発表された一般演題は146題(口演116,示説30),約1,600名が参加。いずれもこれまででもっとも多く,癌看護への関心の高まりがうかがわれた。
今回のメインテーマは「がんサバイバーシップ"Cancer
Survivorship"−新しいがん看護の創造を!」。
「がんサバイバーシップ」とは,患者が癌を発病し診断されたときから,その生を全うするまでの過程を,いかにその人らしく生き抜いたかを重視する考えかた。米国の癌患者団体が,新しい癌生存の概念として打ち出したもの。
古庄冨美子氏(前北里大学病院看護部長)による基調講演「生きることをささえる看護」では,病いをもちながらも成長する患者,人が生きていくことのすばらしさについて,みずからの臨床体験を交えて語られた。
古庄氏は,「たとえ亡くなられても,その人が残していったものは数知れない。それをひとりひとりが受けとめ,受け継いでいくことで,世のなかは発展していくのだと考えたい」「人が生きるということは,ひとりひとり違う。

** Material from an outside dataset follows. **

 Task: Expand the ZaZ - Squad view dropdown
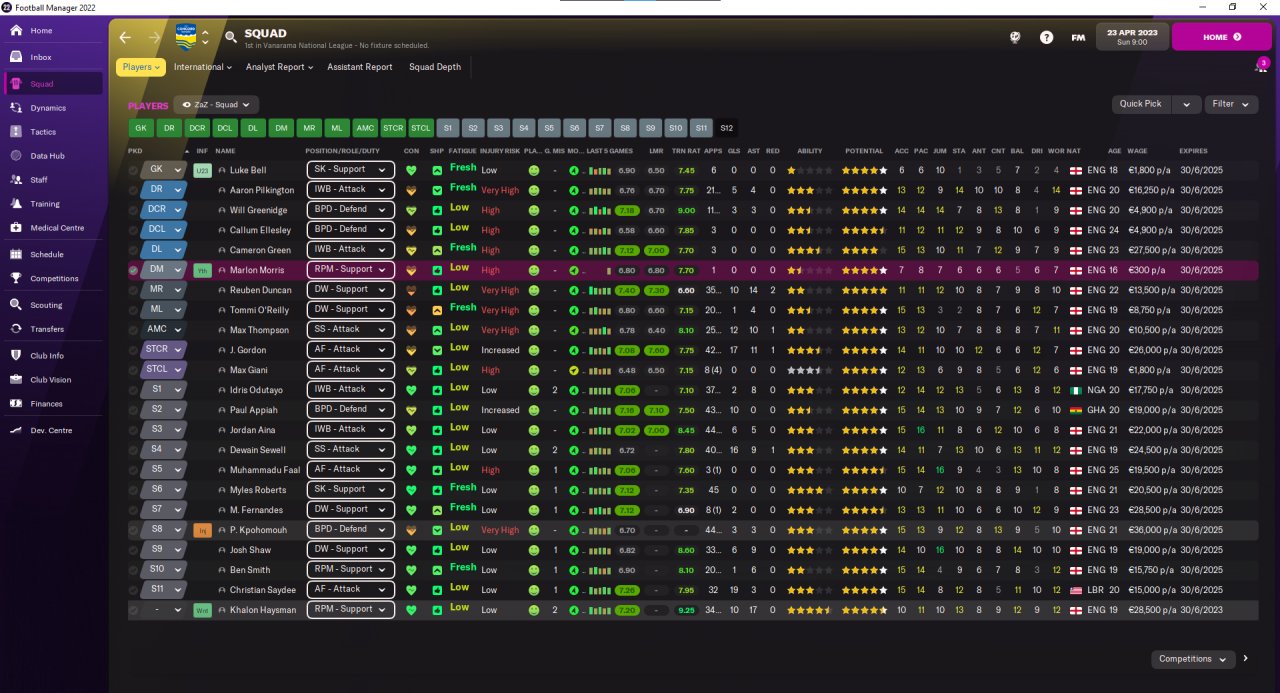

その人と向き合い,ともにつくり出す癌看護をめざしてほしい」と,今世紀の癌看護を担う参加者にエールを送った。
また,「生きることをささえる看護」が看護の本質であることを強く訴えた。
2日目に行なわれた養老孟司氏(北里大学医学部)による特別講演「人の生き方と医療の変化」では,現代の情報化社会のなかでの看護の位置づけを俯瞰した。
このなかで養老氏は,
「自分が見ているものを情報化する能力とは,動いている世界を停止したものとして示す力だろう。19世紀以後,科学は生きたものを止める情報処理に終始し,社会はそのなかで変化してきた」
とした上で,
「しかし,情報処理と生きた人間への対応とは違う。私は,情報化社会のなかで,人間を考えるのに看護は,とてもよい場所ではないかと思う」
と語った。
この他,パネルディスカッション「がん看護専門看護師(OCNS)の活動と効果」,シンポジウム「がんサバイバーシップを支える看護」などが行なわれた。
講演やシンポジウムにおける演者の発言に"希望"という表現が多く用いられた。看護が対象の主体性にはたらきかけるときのキーワードであり,また患者・家族の可能性をともなった希望が,メインテーマ"がんサバイバーシップ"だからではないだろうか。
*
2日目に行なわれた総会で,新理事長に小島操子氏(大阪府立看護大学)が選任された。
なお来年は,2月9〜10日,松岡敏子氏(四国がんセンター)を会長により愛媛県松山市で開催される予定。